In an embodiment, clockwise and counterclockwise directions are automatically determined by the firmware on motor microcontroller 245. Upon initial firmware load, a motor test generates a truth table that links encoder 255 changes, motor driver 445 logic, and the corresponding motor directions.

Referring to FIG. 13, for position control, in an embodiment, the software application transmits a command to the communication module 470 specifying a target position as a percentage, along with a movement direction (defined as either CLOSING UP or CLOSING DOWN). This command is subsequently forwarded to the motor microcontroller 235, which calculates the corresponding target position and drives the motor 240 to achieve it. Concurrently, the obstacle detection system continuously monitors the operation to safeguard both the motor 240 and the window blind 130. Upon detection of an obstacle, the operation of motor 240 may be halted immediately. A notification may be sent to communications module 470, for example, to enable a user alert or indicate a status.

In another embodiment, an additional feature, referred to as back-drive, is activated when the user manually attempts to adjust the motor 240 position (e.g. using wand 150). Upon detecting such an action, the motor microcontroller 235 initiates motor movement in the intended direction. If the current position is at the CENTER, the motor 240 moves toward either CLOSING DOWN or CLOSING UP, depending on the back-drive direction. If the motor 240 is at either the CLOSING DOWN or CLOSING UP positions, it returns to the CENTER. For all other positions, the motor 240 moves toward CLOSING DOWN or CLOSING UP based on the back-drive direction. In a further embodiment, the manual rotation is interpreted by the motor microcontroller 235 as an input causing motorized rotation in the direction of the manual rotation.

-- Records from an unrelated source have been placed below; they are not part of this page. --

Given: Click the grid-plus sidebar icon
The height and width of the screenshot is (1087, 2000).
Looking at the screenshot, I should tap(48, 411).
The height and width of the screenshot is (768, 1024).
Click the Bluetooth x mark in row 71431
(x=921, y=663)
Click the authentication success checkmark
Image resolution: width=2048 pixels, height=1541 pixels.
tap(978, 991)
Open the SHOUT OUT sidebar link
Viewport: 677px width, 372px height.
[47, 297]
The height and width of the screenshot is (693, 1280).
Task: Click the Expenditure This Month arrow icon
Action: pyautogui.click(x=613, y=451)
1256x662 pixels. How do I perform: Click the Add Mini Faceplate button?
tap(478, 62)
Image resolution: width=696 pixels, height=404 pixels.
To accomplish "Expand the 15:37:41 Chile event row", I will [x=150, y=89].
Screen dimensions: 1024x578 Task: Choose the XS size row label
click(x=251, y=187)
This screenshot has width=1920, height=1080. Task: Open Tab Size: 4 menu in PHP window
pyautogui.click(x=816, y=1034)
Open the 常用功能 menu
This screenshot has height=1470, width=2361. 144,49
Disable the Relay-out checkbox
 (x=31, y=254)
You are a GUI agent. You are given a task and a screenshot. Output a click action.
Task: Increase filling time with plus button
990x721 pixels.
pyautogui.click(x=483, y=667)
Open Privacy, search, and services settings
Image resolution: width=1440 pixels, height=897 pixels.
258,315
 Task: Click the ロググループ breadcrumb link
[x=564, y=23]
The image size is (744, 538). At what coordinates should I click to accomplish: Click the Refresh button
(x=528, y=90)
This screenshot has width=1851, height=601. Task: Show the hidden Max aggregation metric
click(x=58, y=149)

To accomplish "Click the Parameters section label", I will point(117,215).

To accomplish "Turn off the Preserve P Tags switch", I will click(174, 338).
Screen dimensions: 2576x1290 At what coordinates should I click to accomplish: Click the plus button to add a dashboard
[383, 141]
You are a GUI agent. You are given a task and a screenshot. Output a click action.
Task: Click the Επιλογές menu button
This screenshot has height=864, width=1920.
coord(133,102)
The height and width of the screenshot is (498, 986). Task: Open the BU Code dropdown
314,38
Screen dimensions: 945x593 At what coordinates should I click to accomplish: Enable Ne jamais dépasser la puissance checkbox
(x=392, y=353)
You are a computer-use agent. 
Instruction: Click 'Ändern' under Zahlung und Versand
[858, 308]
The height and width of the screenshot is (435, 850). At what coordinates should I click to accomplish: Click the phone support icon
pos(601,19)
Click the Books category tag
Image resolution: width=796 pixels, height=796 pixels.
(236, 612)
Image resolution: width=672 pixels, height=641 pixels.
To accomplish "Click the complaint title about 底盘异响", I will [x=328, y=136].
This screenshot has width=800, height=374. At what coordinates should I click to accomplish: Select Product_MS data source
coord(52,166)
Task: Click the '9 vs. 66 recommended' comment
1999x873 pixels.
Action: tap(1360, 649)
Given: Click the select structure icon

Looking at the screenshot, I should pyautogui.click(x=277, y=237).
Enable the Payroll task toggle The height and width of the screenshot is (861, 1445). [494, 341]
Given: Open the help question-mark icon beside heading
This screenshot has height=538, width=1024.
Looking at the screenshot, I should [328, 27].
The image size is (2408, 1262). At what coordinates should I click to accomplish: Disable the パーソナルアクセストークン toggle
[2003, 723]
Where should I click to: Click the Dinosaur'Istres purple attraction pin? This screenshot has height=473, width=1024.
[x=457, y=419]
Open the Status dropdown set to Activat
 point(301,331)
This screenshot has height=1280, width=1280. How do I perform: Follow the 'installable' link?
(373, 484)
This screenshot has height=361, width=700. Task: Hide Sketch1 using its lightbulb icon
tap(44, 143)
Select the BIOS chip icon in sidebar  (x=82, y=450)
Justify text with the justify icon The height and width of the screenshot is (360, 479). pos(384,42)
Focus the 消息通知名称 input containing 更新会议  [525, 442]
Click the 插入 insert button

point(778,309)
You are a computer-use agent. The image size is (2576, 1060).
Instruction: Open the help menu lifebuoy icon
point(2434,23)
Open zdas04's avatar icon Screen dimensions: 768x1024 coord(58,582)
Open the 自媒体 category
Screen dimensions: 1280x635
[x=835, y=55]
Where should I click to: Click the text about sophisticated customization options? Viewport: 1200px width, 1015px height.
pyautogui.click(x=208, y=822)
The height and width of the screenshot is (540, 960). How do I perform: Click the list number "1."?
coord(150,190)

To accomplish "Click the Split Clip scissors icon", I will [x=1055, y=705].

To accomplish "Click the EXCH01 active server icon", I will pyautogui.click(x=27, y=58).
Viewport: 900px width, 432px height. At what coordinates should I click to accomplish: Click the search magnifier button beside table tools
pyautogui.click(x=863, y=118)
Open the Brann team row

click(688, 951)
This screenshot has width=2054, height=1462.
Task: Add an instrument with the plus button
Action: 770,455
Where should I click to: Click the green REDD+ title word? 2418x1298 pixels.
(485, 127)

The embodiments of the invention described herein are exemplary and numerous modifications, variations and rearrangements can be readily envisioned to achieve substantially equivalent results, all of which are intended to be embraced within the spirit and scope of the invention. Further, the purpose of the foregoing abstract is to enable the patent office and the public generally, and especially the scientist, engineers and practitioners in the art who are not familiar with patent or legal terms or phraseology, to determine quickly from a cursory inspection the nature and essence of the technical disclosure of the application.

The present invention may be embodied in other specific forms without departing from the spirit or essential characteristics thereof. Certain adaptations and modifications of the invention will be obvious to those skilled in the art. Therefore, the presently discussed embodiments are considered to be illustrative and not restrictive, the scope of the invention being indicated by the appended claims rather than the foregoing description and all changes which come within the meaning and range of equivalency of the claims are therefore intended to be embraced therein.